According to the CDC, the live attenuated virus (LAIV4) (which comes in the form of the nasal spray in the U.S.) should be avoided by:
·         Children younger than two years
·         Adults 50 years and older
·         Concomitant aspirin- or salicylate-containing therapy in children and adolescents
·         Children aged 2 through 4 years who have received a diagnosis of asthma or whose parents or caregivers report that a healthcare provider has told them during the past 12 months that their child had wheezing or asthma or whose medical record indicates that a wheezing episode has occurred within the past 12 months
·         Persons who are immunocompromised due to any cause (including but not limited to medications and HIV infection)
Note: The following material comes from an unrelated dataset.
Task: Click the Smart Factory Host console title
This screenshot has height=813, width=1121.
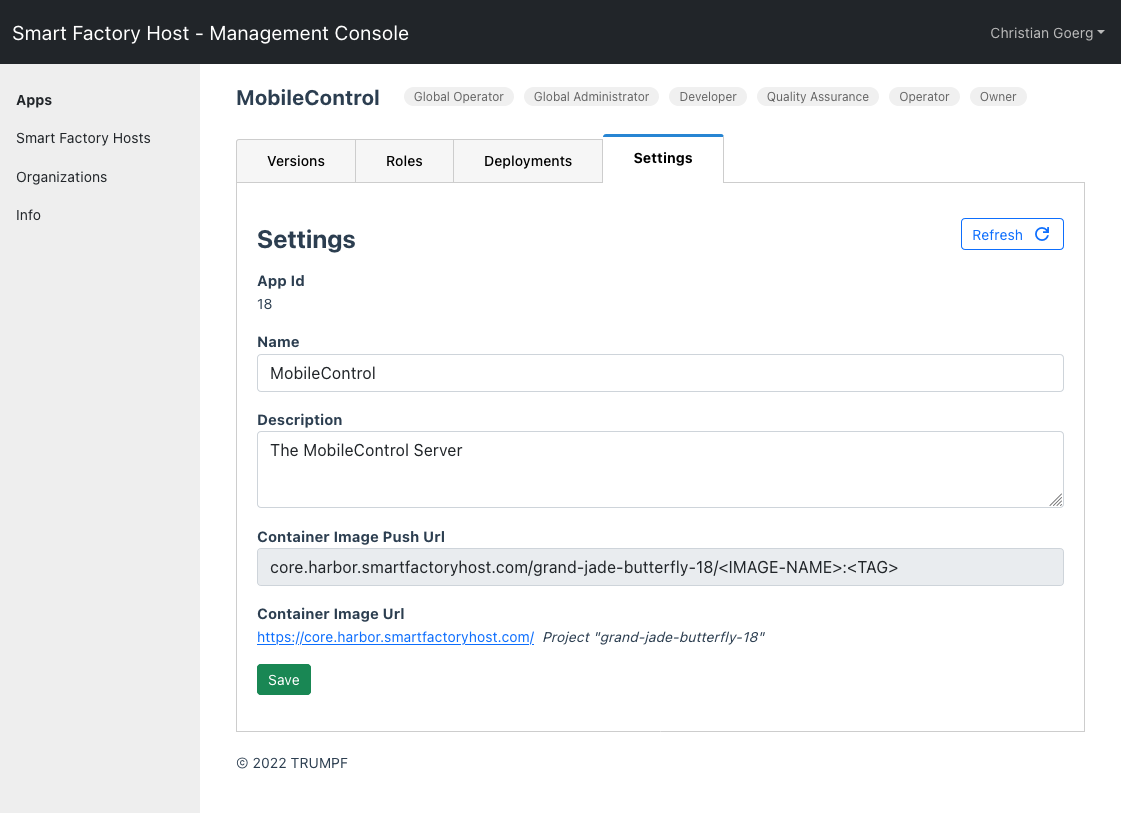Action: coord(210,33)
·         Close contacts and caregivers of severely immunocompromised persons who require a protected environment
·         Pregnant women
·          Persons who have received influenza antiviral medications within the previous 48 hours
Within its blanket recommendation for general vaccination in the United States, the CDC, which began recommending the influenza vaccine to healthcare workers in 1981, emphasizes to clinicians the special urgency of vaccination for members of certain vulnerable groups, and their caregivers:
·          Vaccination is especially important for people at higher risk of serious influenza complications or people who live with or care for people at higher risk for serious complications.  In 2009, a new high-dose formulation of the standard influenza vaccine was approved. The Fluzone High Dose is specifically for people 65 and older; the difference is that it has four times the antigen dose of the standard Fluzone.
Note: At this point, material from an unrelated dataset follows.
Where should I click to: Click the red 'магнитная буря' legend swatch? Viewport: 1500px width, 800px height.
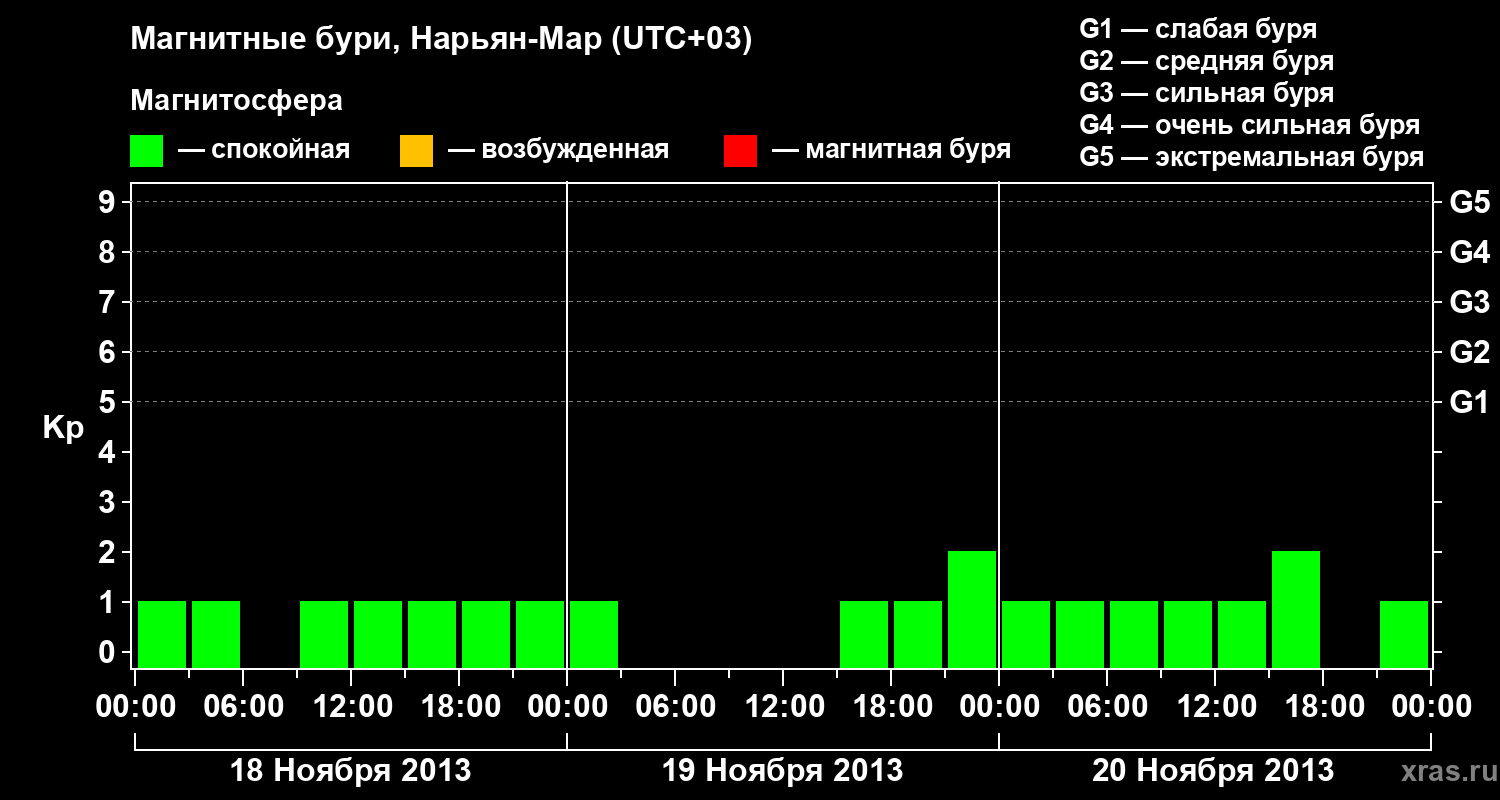point(740,151)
The U.S. government requires hospitals to report worker vaccination rates. Some U.S. states and hundreds of U.S. hospitals require healthcare workers to either get vaccinations or wear masks during flu season. These requirements occasionally engender union lawsuits on narrow collective bargaining grounds, but proponents note that courts have generally endorsed forced vaccination laws affecting the general population during disease outbreaks.
Vaccination against influenza is especially considered important for members of high-risk groups who would be likely to have complications from influenza, for example pregnant women and children and teenagers from six months to 18 years of age;
·         In raising the upper age limit to 18 years, the aim is to reduce both the time children and parents lose from visits to pediatricians and missing school and the need for antibiotics for complications
·          An added benefit expected from the vaccination of children is a reduction in the number of influenza cases among parents and other household members, and of possible spread to the general community.
The CDC indicated that live attenuated influenza vaccine (LAIV), also called the nasal spray vaccine, was not recommended for the 2016–2017 flu season in the United States.
Furthermore, the CDC recommends that healthcare personnel who care for severely immunocompromised persons receive injections (TIV or QIV) rather than LAIV.
Australia
The Australian Government recommends seasonal flu vaccination for everyone over the age of 6 months.  Australia uses inactivated vaccines.  The flu vaccine is free for the following people:
·         children aged 6 months to 5 years
·         people aged 65 years and over
·         Aboriginal and Torres Strait Islander people aged 6 months and over
·         pregnant women
·         anyone over 6 months of age with medical conditions such as severe asthma, lung disease or heart disease, low immunity or diabetes that can lead to complications from influenza.